Records from a collection
——————
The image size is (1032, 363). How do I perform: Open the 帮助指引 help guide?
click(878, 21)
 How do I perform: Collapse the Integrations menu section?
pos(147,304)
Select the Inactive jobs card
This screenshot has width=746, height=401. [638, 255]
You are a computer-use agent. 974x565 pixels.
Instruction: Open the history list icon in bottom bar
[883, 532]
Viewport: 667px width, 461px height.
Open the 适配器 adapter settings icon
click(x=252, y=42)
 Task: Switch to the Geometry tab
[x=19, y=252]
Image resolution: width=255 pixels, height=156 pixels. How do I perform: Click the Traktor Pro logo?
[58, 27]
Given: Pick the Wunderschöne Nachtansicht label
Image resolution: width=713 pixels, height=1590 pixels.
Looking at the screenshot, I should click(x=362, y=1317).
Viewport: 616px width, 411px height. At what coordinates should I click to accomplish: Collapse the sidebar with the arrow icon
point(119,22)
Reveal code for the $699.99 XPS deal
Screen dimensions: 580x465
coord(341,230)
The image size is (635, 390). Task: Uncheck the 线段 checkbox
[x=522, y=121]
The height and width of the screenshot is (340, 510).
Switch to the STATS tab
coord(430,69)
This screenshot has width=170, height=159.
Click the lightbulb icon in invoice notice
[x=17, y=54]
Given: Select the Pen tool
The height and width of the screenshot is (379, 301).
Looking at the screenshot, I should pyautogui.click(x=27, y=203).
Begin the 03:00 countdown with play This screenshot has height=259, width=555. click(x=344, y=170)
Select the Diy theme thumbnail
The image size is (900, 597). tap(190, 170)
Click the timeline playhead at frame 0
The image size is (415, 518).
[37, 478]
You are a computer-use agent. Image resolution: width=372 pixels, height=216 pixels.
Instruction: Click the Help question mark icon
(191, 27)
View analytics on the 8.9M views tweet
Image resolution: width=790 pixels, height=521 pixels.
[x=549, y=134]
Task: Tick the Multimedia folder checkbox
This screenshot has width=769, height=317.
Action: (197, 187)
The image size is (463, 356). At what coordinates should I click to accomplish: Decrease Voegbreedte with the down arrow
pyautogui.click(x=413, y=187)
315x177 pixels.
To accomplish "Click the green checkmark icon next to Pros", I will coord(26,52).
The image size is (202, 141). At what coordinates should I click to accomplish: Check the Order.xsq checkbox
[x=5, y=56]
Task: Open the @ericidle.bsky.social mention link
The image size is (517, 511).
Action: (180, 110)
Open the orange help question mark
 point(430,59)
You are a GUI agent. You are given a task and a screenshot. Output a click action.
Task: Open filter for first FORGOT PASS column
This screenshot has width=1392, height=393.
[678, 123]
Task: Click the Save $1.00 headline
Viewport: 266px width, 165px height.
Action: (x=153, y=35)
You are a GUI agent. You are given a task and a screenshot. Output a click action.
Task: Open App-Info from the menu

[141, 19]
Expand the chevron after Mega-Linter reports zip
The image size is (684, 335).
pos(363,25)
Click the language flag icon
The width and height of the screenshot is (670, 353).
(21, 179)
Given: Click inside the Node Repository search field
——————
HOW TO COMPLETE THIS TASK: All entries are to be output exactly as they stand.

EXERCISE OUTPUT:
The image size is (1032, 363). How do I perform: Open the 帮助指引 help guide?
click(878, 21)
 How do I perform: Collapse the Integrations menu section?
pos(147,304)
Select the Inactive jobs card
This screenshot has width=746, height=401. [638, 255]
You are a computer-use agent. 974x565 pixels.
Instruction: Open the history list icon in bottom bar
[883, 532]
Viewport: 667px width, 461px height.
Open the 适配器 adapter settings icon
click(x=252, y=42)
 Task: Switch to the Geometry tab
[x=19, y=252]
Image resolution: width=255 pixels, height=156 pixels. How do I perform: Click the Traktor Pro logo?
[58, 27]
Given: Pick the Wunderschöne Nachtansicht label
Image resolution: width=713 pixels, height=1590 pixels.
Looking at the screenshot, I should click(x=362, y=1317).
Viewport: 616px width, 411px height. At what coordinates should I click to accomplish: Collapse the sidebar with the arrow icon
point(119,22)
Reveal code for the $699.99 XPS deal
Screen dimensions: 580x465
coord(341,230)
The image size is (635, 390). Task: Uncheck the 线段 checkbox
[x=522, y=121]
The height and width of the screenshot is (340, 510).
Switch to the STATS tab
coord(430,69)
This screenshot has width=170, height=159.
Click the lightbulb icon in invoice notice
[x=17, y=54]
Given: Select the Pen tool
The height and width of the screenshot is (379, 301).
Looking at the screenshot, I should pyautogui.click(x=27, y=203).
Begin the 03:00 countdown with play This screenshot has height=259, width=555. click(x=344, y=170)
Select the Diy theme thumbnail
The image size is (900, 597). tap(190, 170)
Click the timeline playhead at frame 0
The image size is (415, 518).
[37, 478]
You are a computer-use agent. Image resolution: width=372 pixels, height=216 pixels.
Instruction: Click the Help question mark icon
(191, 27)
View analytics on the 8.9M views tweet
Image resolution: width=790 pixels, height=521 pixels.
[x=549, y=134]
Task: Tick the Multimedia folder checkbox
This screenshot has width=769, height=317.
Action: (197, 187)
The image size is (463, 356). At what coordinates should I click to accomplish: Decrease Voegbreedte with the down arrow
pyautogui.click(x=413, y=187)
315x177 pixels.
To accomplish "Click the green checkmark icon next to Pros", I will coord(26,52).
The image size is (202, 141). At what coordinates should I click to accomplish: Check the Order.xsq checkbox
[x=5, y=56]
Task: Open the @ericidle.bsky.social mention link
The image size is (517, 511).
Action: (180, 110)
Open the orange help question mark
 point(430,59)
You are a GUI agent. You are given a task and a screenshot. Output a click action.
Task: Open filter for first FORGOT PASS column
This screenshot has width=1392, height=393.
[678, 123]
Task: Click the Save $1.00 headline
Viewport: 266px width, 165px height.
Action: (x=153, y=35)
You are a GUI agent. You are given a task and a screenshot. Output a click action.
Task: Open App-Info from the menu

[141, 19]
Expand the chevron after Mega-Linter reports zip
The image size is (684, 335).
pos(363,25)
Click the language flag icon
The width and height of the screenshot is (670, 353).
(21, 179)
Given: Click inside the Node Repository search field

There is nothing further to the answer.